Try it.
Look through the records below for the line with "Where should I click to: Click the Wrap". Return that line and each one after it up to and including the line with "Click the 'Repository", exactly.

Materials provided.
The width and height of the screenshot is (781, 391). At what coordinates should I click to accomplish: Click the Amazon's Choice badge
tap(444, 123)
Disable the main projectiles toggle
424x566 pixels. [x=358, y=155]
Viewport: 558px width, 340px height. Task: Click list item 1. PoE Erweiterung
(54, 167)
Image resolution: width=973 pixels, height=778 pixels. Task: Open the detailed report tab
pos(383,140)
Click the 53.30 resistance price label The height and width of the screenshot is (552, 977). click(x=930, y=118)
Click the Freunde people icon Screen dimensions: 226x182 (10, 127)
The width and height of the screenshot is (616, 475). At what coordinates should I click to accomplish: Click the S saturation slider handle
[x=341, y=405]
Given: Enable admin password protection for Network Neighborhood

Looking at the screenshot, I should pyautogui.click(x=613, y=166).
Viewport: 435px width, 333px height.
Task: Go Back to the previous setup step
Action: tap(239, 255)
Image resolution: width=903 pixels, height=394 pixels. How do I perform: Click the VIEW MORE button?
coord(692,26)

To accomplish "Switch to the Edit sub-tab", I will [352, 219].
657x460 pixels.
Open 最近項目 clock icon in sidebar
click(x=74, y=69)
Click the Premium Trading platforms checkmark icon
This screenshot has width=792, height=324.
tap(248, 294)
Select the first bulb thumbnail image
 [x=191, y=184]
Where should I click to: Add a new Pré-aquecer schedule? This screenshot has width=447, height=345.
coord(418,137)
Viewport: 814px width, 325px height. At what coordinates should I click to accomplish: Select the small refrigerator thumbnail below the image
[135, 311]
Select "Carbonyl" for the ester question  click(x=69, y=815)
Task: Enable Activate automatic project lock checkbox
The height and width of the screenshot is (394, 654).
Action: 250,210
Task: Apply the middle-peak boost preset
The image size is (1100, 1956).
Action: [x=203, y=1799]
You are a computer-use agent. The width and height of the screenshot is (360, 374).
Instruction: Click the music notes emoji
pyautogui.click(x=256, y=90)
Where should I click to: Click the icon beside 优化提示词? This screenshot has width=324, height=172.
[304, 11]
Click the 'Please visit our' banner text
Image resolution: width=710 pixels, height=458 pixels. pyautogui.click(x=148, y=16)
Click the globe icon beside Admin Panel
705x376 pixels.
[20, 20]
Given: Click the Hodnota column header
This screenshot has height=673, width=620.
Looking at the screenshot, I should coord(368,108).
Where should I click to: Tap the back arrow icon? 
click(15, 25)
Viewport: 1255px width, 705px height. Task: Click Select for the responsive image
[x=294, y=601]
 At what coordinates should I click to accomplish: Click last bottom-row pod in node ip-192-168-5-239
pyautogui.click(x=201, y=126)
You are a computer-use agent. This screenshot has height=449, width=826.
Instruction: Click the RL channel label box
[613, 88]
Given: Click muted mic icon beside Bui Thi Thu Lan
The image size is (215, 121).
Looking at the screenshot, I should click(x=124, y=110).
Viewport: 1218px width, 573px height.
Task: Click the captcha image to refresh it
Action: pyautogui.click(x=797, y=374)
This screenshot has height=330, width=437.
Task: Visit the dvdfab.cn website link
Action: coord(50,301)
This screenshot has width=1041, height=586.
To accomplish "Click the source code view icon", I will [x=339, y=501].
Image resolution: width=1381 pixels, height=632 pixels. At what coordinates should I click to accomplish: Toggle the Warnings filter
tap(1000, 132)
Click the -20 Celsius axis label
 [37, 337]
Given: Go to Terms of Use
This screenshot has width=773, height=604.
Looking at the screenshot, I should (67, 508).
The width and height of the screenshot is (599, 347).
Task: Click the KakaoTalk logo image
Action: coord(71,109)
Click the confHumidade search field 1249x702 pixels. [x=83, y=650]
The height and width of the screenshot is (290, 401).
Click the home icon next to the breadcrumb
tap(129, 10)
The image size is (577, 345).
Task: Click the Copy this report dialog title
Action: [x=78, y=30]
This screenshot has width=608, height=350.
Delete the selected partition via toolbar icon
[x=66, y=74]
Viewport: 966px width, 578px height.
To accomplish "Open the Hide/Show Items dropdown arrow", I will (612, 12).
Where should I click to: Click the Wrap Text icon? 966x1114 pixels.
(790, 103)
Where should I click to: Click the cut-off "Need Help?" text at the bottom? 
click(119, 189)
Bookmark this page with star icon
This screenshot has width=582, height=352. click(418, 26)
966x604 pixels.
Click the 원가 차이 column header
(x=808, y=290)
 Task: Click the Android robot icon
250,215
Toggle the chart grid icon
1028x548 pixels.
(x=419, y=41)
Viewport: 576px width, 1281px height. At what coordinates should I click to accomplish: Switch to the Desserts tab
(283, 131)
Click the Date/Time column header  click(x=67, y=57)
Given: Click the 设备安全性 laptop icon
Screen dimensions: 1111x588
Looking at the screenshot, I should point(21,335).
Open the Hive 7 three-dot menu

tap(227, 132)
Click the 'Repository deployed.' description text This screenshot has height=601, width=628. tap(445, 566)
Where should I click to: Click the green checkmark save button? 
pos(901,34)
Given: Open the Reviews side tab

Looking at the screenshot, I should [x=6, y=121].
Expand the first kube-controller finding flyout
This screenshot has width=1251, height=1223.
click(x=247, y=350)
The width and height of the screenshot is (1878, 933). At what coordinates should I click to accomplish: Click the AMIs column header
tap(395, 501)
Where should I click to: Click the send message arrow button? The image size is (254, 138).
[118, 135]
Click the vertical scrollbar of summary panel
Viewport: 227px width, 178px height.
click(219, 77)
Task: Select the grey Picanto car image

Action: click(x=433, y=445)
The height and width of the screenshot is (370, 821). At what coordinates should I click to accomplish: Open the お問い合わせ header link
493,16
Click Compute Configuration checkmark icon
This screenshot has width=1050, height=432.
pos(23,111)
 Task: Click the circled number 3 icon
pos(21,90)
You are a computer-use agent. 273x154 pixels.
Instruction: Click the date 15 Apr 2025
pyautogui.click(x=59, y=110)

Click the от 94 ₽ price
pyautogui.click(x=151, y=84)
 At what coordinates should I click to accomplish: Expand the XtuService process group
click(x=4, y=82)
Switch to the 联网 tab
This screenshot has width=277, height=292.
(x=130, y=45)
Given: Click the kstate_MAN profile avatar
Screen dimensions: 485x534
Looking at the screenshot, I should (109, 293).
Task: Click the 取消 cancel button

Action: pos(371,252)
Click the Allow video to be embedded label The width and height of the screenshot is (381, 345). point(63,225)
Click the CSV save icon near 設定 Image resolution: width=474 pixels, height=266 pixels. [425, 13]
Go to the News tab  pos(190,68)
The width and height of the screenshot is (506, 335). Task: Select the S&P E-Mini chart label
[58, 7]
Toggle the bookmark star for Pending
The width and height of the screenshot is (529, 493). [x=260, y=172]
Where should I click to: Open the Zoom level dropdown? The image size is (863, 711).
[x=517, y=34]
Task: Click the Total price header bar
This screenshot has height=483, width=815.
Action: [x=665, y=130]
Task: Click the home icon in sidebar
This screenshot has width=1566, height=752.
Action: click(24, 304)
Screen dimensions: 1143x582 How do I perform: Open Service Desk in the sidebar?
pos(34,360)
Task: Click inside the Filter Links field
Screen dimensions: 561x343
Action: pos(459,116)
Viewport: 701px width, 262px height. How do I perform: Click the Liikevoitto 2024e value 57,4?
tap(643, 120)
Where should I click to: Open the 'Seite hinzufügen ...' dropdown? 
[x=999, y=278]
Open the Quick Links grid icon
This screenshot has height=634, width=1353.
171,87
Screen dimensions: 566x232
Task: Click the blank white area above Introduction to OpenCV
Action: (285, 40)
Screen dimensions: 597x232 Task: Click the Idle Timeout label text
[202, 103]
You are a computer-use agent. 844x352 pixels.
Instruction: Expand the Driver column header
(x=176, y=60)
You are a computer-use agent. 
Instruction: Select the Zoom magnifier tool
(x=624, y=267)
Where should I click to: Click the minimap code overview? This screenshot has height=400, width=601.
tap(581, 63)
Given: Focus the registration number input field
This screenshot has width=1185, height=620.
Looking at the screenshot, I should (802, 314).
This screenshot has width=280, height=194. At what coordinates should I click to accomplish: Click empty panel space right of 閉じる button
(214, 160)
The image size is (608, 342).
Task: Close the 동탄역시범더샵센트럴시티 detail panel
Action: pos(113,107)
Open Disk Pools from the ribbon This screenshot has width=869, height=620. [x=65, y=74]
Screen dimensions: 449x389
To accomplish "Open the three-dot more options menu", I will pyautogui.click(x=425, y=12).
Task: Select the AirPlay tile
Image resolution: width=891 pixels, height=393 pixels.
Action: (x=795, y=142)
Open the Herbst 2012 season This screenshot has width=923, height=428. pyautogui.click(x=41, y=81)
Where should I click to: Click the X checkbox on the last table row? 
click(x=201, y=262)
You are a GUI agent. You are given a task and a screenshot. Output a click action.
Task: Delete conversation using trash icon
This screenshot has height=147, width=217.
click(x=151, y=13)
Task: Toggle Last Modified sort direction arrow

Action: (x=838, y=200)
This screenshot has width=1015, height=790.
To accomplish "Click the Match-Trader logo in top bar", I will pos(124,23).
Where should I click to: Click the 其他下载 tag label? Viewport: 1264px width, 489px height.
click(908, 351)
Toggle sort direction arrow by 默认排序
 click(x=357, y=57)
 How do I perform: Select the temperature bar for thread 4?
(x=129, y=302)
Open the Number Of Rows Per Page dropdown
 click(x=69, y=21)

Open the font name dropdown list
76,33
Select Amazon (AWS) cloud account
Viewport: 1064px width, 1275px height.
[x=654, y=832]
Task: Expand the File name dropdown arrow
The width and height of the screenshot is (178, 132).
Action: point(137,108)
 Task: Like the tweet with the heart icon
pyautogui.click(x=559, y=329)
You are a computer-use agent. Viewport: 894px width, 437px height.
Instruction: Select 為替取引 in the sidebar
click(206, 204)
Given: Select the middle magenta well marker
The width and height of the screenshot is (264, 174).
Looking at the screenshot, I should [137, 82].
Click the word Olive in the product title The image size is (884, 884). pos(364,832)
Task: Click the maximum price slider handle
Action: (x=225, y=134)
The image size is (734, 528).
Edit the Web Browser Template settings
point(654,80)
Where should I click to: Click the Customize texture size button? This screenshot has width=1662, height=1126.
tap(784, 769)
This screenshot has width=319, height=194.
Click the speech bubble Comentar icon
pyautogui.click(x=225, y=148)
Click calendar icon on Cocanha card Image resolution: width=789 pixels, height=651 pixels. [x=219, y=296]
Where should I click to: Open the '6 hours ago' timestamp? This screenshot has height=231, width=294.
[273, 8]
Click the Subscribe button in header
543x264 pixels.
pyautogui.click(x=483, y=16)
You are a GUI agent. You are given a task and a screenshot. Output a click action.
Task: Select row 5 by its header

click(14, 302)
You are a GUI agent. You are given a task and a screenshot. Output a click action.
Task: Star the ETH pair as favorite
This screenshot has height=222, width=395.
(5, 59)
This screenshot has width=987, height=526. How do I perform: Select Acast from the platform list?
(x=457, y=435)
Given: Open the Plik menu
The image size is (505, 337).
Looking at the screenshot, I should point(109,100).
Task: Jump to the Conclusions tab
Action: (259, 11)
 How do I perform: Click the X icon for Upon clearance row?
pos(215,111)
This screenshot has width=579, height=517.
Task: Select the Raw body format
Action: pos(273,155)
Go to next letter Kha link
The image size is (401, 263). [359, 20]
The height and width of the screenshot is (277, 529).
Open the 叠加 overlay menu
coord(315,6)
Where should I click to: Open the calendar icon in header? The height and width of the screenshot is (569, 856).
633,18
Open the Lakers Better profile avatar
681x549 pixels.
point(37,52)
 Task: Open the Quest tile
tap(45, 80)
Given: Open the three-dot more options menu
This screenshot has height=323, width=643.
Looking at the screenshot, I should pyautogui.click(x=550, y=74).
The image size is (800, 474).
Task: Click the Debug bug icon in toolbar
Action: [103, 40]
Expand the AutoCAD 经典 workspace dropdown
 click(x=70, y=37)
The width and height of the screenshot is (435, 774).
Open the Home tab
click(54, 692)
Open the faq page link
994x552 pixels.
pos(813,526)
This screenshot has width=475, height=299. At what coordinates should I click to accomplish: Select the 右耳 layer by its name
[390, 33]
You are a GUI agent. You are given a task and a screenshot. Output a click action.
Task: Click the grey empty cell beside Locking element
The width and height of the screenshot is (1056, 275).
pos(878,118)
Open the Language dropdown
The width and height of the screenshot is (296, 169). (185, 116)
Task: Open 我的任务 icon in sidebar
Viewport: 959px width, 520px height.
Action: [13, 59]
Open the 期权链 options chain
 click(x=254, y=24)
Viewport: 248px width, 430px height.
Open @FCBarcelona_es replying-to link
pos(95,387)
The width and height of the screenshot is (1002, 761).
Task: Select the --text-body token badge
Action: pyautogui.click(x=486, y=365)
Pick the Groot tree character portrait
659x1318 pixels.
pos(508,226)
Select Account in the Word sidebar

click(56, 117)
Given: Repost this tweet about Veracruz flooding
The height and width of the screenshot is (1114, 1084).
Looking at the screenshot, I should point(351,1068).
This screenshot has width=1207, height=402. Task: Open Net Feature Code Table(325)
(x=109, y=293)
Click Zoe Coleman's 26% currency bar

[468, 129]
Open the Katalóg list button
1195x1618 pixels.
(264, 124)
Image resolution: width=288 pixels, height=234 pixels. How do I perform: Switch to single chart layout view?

Solution to the exercise.
Where should I click to: Click the Wrap Text icon? 966x1114 pixels.
(790, 103)
Where should I click to: Click the cut-off "Need Help?" text at the bottom? 
click(119, 189)
Bookmark this page with star icon
This screenshot has width=582, height=352. click(418, 26)
966x604 pixels.
Click the 원가 차이 column header
(x=808, y=290)
 Task: Click the Android robot icon
250,215
Toggle the chart grid icon
1028x548 pixels.
(x=419, y=41)
Viewport: 576px width, 1281px height. At what coordinates should I click to accomplish: Switch to the Desserts tab
(283, 131)
Click the Date/Time column header  click(x=67, y=57)
Given: Click the 设备安全性 laptop icon
Screen dimensions: 1111x588
Looking at the screenshot, I should point(21,335).
Open the Hive 7 three-dot menu

tap(227, 132)
Click the 'Repository deployed.' description text This screenshot has height=601, width=628. tap(445, 566)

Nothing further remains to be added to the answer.